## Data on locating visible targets
<<<<

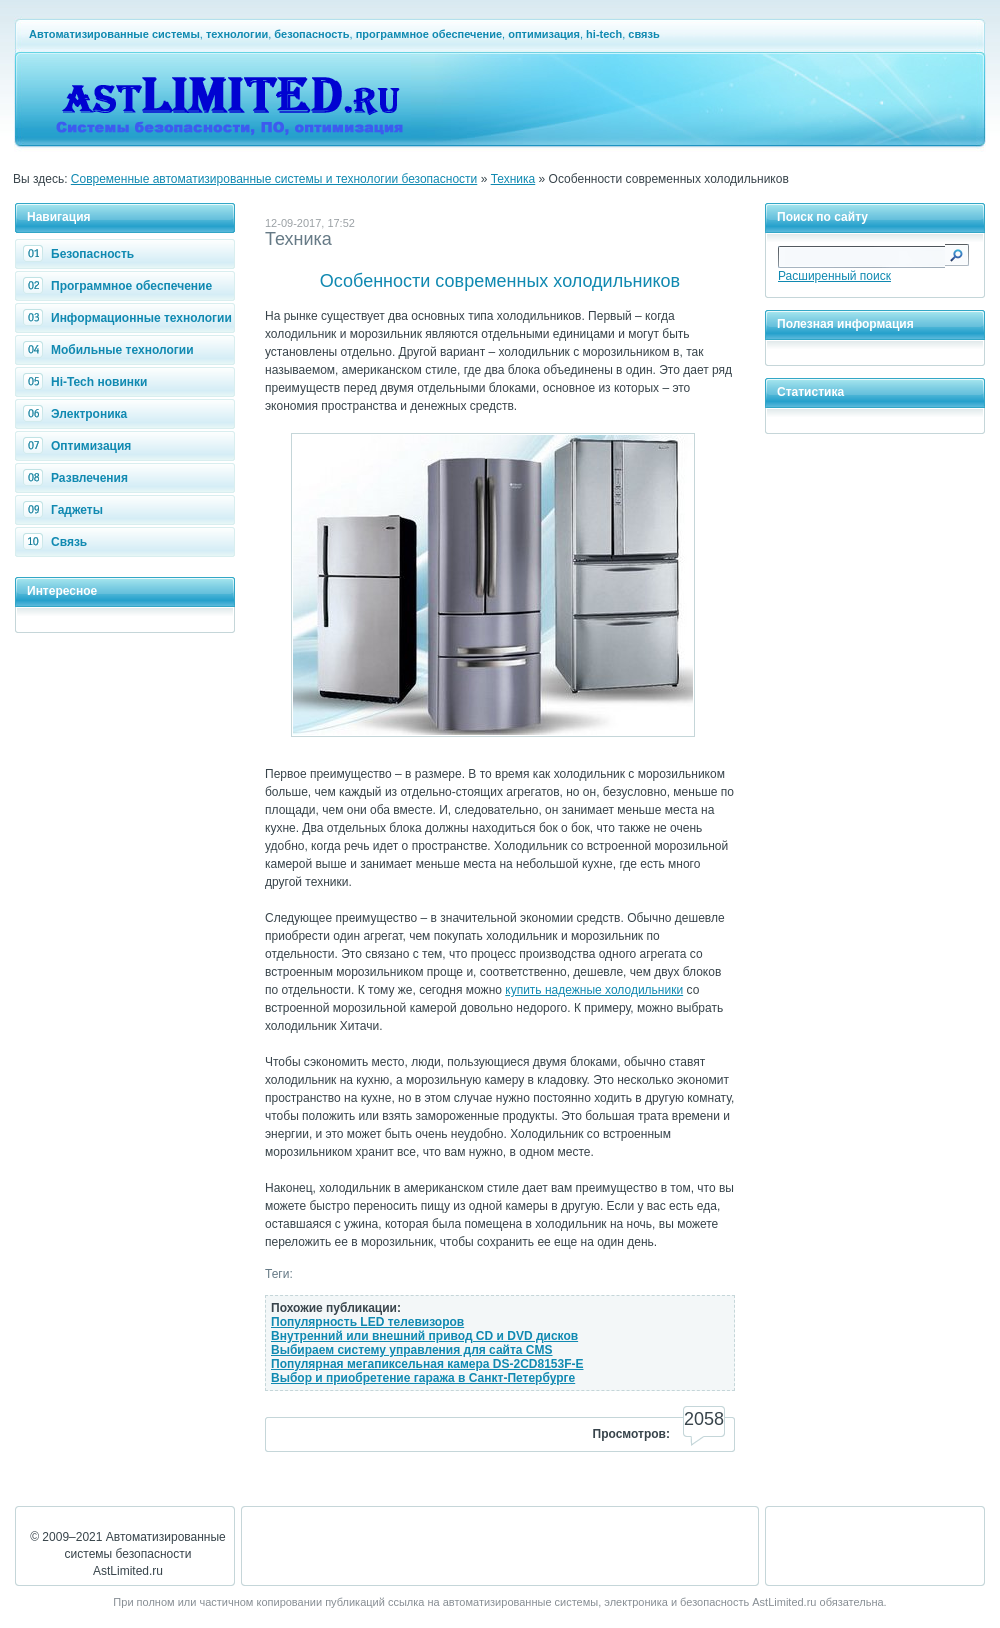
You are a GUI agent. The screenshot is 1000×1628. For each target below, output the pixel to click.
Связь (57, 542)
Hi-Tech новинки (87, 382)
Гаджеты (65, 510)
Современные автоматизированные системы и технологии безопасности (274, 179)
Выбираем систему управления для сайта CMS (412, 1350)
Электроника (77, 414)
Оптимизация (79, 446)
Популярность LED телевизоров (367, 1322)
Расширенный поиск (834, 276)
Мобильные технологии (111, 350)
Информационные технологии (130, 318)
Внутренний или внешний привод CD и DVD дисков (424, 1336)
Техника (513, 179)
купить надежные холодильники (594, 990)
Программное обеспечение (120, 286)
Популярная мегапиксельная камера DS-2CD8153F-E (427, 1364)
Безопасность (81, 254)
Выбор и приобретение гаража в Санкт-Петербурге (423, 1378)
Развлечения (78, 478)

>>>>

## PROBLEM REQUIREMENTS
Rewrite everything from the item containing "Популярность LED телевизоров (367, 1322)" down to the last item, changing "Развлечения" to "Досуг" and leaving all else unchanged.

## ANSWER TO THIS TASK
Популярность LED телевизоров (367, 1322)
Расширенный поиск (834, 276)
Мобильные технологии (111, 350)
Информационные технологии (130, 318)
Внутренний или внешний привод CD и DVD дисков (424, 1336)
Техника (513, 179)
купить надежные холодильники (594, 990)
Программное обеспечение (120, 286)
Популярная мегапиксельная камера DS-2CD8153F-E (427, 1364)
Безопасность (81, 254)
Выбор и приобретение гаража в Санкт-Петербурге (423, 1378)
Досуг (78, 478)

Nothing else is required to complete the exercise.